Job shadowing photojournalist Neil Blake

The first time I knew what I wanted to be I was in 7th grade reading a book about a journalist working at a magazine. Hanging on every word, I thought to myself: ‘is this job fiction or just the storyline???’  Much to my relief, the job was real! And flashback to September, when my dream turned reality for the night.

Neil Blake is a graduate of the photojournalism program at Central Michigan University. He now resides in Grand Rapids where he works at mLIVE Media Group. His work experience includes The Midland Daily News, and The Herald (Jasper, Ind.) or the Concord Monitor.

The office of mLive is located in a building that overlooks the skyline of Grand Rapids from Rosa Parks circle. When I walked in the office I was lead up steps that were suspended and modern. When I reached the second floor I was at a loss for words. The windows lended to the newsroom reaching from floor to ceiling, creating a contemporary and uplifting workspace.  At 5 o'clock on a Friday, people were still bustling about finishing their tasks for production. The walls were lined with pictures and whiteboards, planning the next edition to the paper and online edition.

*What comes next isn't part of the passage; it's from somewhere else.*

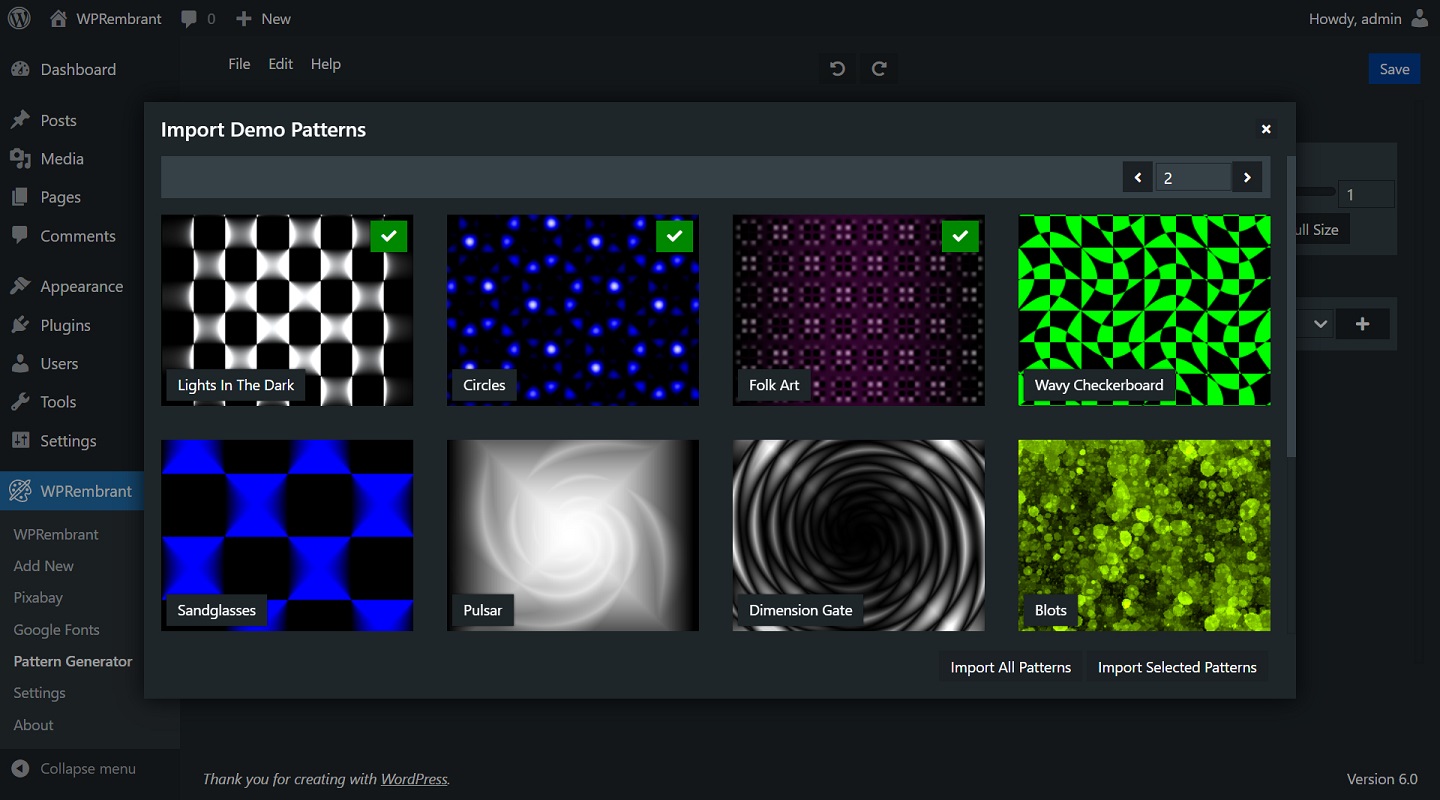Select the Media sidebar icon
Viewport: 1440px width, 800px height.
(22, 158)
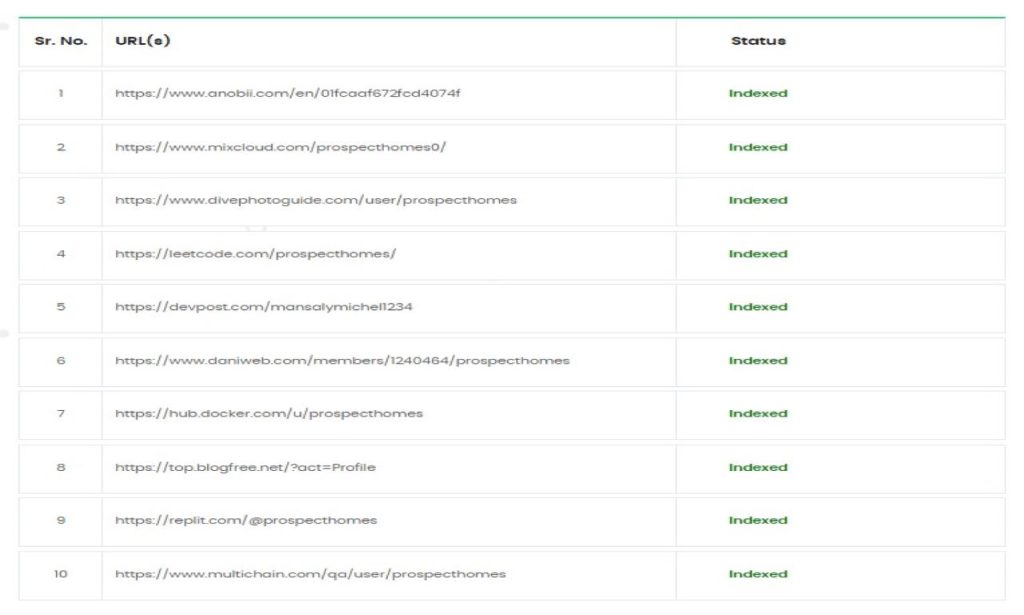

Before we headed to Holland for the game Neil did some prep work in the office, this helped things run more smoothly once we were on location. He showed me how to create a code in a program that matches the roster of players. This helped him caption quickly before uploads. He also did a batch caption, meaning every photo when pulled up on photo mechanic had the same ending sentence telling when and where the photo was taken. The photographers at mLive are responsible for live posting their photos, the idea being they upload photos before the game, during half time, and immediately following the conclusion of the game. This creates a work environment that is fast paced and heavily reliant on efficiency.

Neil has a strong sense of spotting the story telling moments of the game. Rather than focusing only on the action of players, he concerned himself with the entire dynamic of the game. He would photograph the players on the field, and then would turn around between plays to see what the crowd, bench, band, etc. was up to. He positioned himself to capture compelling pictures of the crowd, cheerleaders, and coaches.

A good example of this came about third quarter. He told me one shot he still wanted was a crowd reaction. He waited until kick-off to station himself in the front of the student section. I think the reason he waited was because the students often react to the camera, and we know first hand that rarely makes a compelling photo.  In this particular moment the home team kicked off, and the away team returned the ball for a touchdown. There were a row of girls in the front row of the home teams student section gasping and shouting. Afterward he got their names and class standing for the caption.

When the game was over we headed to the press box to finish editing for the post game upload. For the final gallery each mLive photographer is expected to have anywhere between 30-40 photos in their gallery. The first five are posted before the game, the second five are posted at half time, and the following 20-30 are posted after the game.

A great point to take from my experience with Neil is the obligation of goals. I use the word obligation purposefully. Obligation is defined as “something by which a person is bound or obliged to do certain things, and which arises out of a sense of duty or results from custom, law, etc.”

One of the most powerful things he told me was that his dream job post graduation was to work at the Midland Daily News. He stressed the words dream job. It was a goal, with disregard to its attainability, it was a goal. He reflected a lot on how there were times on this journey that he genuinely tried to quit, but doors would just open for him at the last minute, and so he went on. Within two years of his graduation, his dream came true.

Sometimes I am apprehensive to set goals/dreams simply because it reminds me a lot of this quote: "Whenever I draw a circle, I immediately want to step out of it." - R. Buckminster Fuller

Often times when I imagine myself just doing one job I get a fit of anxiety. How could I possibly choose just ONE path? And what if I make the wrong choice? Is it even possible to make the wrong choice? I walk around with an incredible pull toward the concept of my future, but I have a hard time committing to a vision, as it seems altogether unreliable. While I am still fairly uncertain about what my next step will be after graduation I realize the necessity to figure it out. I am determined to find some kind of goal that is not only obtainable but appealing. I want to work relentlessly towards it.

Hanging out with Neil proved to me that believing in yourself and your goal is the start of your journey, not the finish.